Edgar Bellow: We are living in an instable world order today, and many new actors are trying to set up a new world order. And ISIS is seen like a new actor who is trying to impose a new world order. We see that the Security Council members should not let this terror group, no matter what the geopolitical situation today is, this new actor shouldn’t be allowed to clamp territory or to impose a new ideology and terror, and destabilize the world’s fragile economic situation today.
We think that the UN Security Council members should unite and take actions together to reduce and eliminate this movement, first of all, because all of the members are in danger, mainly because of these foreign fighters that will return back. I think that this is an opportunity for all the Security Council members to unite and take action to promote a new world order.
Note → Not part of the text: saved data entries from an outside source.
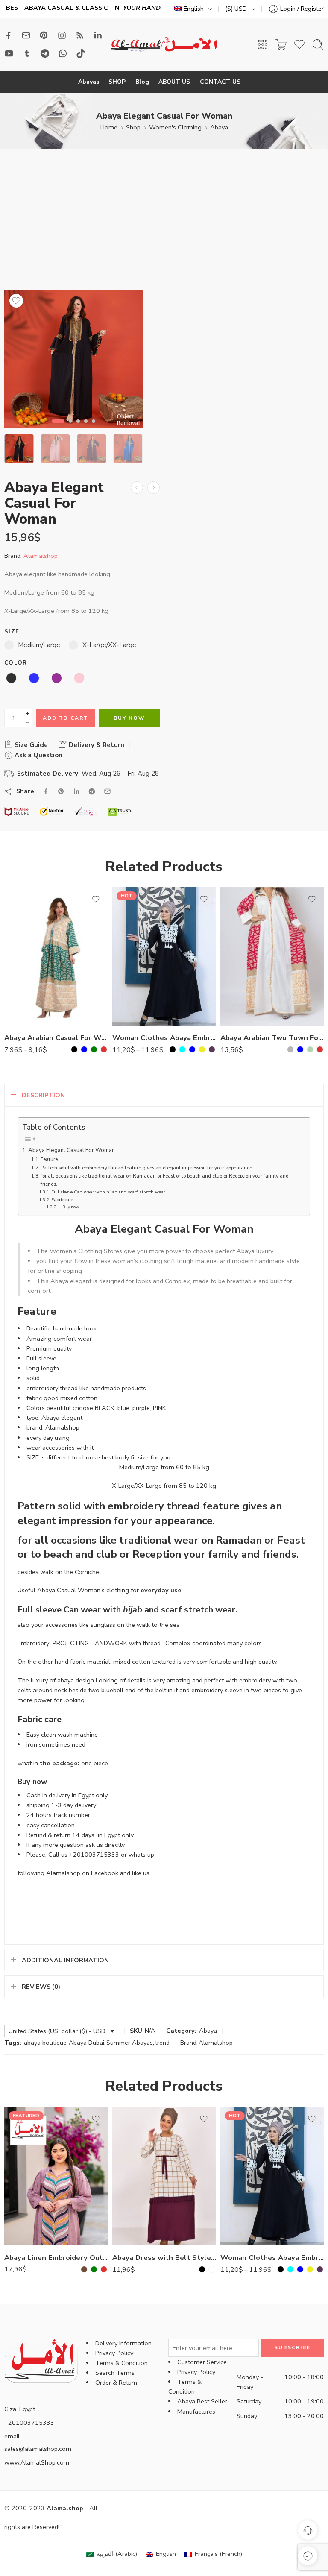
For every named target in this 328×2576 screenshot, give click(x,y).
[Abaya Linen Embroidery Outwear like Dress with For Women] (56, 2176)
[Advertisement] (164, 225)
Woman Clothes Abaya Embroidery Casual (164, 1038)
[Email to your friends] (107, 791)
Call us (57, 1854)
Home (108, 127)
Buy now (70, 1207)
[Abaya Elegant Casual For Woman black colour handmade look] (73, 359)
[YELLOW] (202, 1049)
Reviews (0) (41, 1986)
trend (162, 2042)
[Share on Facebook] (46, 791)
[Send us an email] (26, 35)
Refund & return (48, 1835)
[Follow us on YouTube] (9, 53)
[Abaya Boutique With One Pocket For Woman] (153, 487)
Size (11, 632)
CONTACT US (220, 82)
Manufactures (196, 2411)
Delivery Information (123, 2343)
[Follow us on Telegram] (45, 53)
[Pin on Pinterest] (61, 791)
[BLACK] (74, 1049)
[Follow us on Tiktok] (80, 53)
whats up (141, 1854)
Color (15, 663)
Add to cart (65, 718)
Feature (49, 1159)
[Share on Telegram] (91, 791)
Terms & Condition (121, 2363)
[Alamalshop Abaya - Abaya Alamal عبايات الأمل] (164, 44)
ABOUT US (174, 82)
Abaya (219, 127)
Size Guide (30, 745)
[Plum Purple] (212, 1049)
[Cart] (281, 44)
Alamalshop (40, 555)
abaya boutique (45, 2042)
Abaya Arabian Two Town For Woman (272, 1038)
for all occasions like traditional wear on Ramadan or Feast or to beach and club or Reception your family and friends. (165, 1179)
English (194, 8)
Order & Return (116, 2382)
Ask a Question (37, 755)
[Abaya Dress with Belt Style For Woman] (164, 2176)
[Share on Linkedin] (76, 791)
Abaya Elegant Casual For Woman (71, 1150)
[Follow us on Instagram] (62, 35)
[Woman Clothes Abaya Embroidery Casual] (164, 956)
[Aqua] (182, 1049)
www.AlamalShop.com (36, 2462)
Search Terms (115, 2372)
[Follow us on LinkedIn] (97, 35)
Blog (142, 82)
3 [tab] (78, 428)
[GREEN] (94, 1049)
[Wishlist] (16, 301)
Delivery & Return (95, 745)
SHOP (117, 82)
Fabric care (62, 1199)
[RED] (104, 1049)
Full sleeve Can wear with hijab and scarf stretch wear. (109, 1192)
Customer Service (202, 2362)
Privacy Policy (114, 2353)
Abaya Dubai (86, 2042)
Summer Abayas (129, 2042)
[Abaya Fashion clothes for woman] (137, 487)
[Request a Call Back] (307, 2530)
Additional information (65, 1960)
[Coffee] (84, 2269)
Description (43, 1095)
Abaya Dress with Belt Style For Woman (164, 2257)
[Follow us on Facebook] (8, 35)
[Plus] (27, 713)
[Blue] (84, 1049)
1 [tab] (58, 428)
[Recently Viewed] (307, 2555)
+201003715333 (94, 1854)
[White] (212, 2269)
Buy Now (129, 718)
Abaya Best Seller (202, 2401)
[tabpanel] (73, 361)
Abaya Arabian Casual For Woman (56, 1038)
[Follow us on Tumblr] (27, 53)
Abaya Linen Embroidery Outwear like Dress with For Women (56, 2257)
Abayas (88, 82)
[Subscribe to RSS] (80, 35)
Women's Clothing (175, 127)
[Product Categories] (263, 44)
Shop (133, 127)
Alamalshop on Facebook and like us (97, 1873)
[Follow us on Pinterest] (44, 35)
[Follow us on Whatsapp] (62, 53)
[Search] (318, 44)
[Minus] (27, 722)
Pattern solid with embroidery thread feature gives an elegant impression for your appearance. (147, 1167)
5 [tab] (93, 428)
How this resolution is useful to actually fight against ISIS? What can each country do to contribute to this?
Thomas Seifert: I think it is quite useful, because it sends the signal to some of the backers of ISIS that it is not a good idea to do that. And that might be the financial sanctions. And at the beginning, before ISIS accessed oil income in Syria and parts of Iraq, the donors from the Gulf were actually involved in financing its operations. And I think it is very useful to send a signal to these countries, that whoever sends money to these people gets a massive problem.
When we see these massive airstrikes which are launched on the ISIS targets, do you really believe that this would enable us to dismantle the network?
Thomas Seifert: Of course, it is not that easy. But the thing is that by using air power, you deny them mobility. When you have the threat of action, be it drones or aircraft, you lose your ability to move, because a moving target, let’s say an armed vehicle, is an easy target for air force. So, I think that is something that on a tactical level will help the fighters on the ground. But the key point is that I don’t think that NATO, the US or anybody else in the alliance wants to contribute ground troops. So, what you need is to get allies on the ground, get the local population involved. And we know that the Peshmerga fighters in northern Iraq want to do that.
Victor Mizin: A crime for which, probably, Mr. Rumsfeld should be prosecuted, is that the American forces just moved in 2003 and then moved out, and nothing has been done for rebuilding the infrastructure and something by the model of de-Nazification in the post war Germany after the WWII. Iraq was lost and I think this is the main cause that ISIS has come into existence.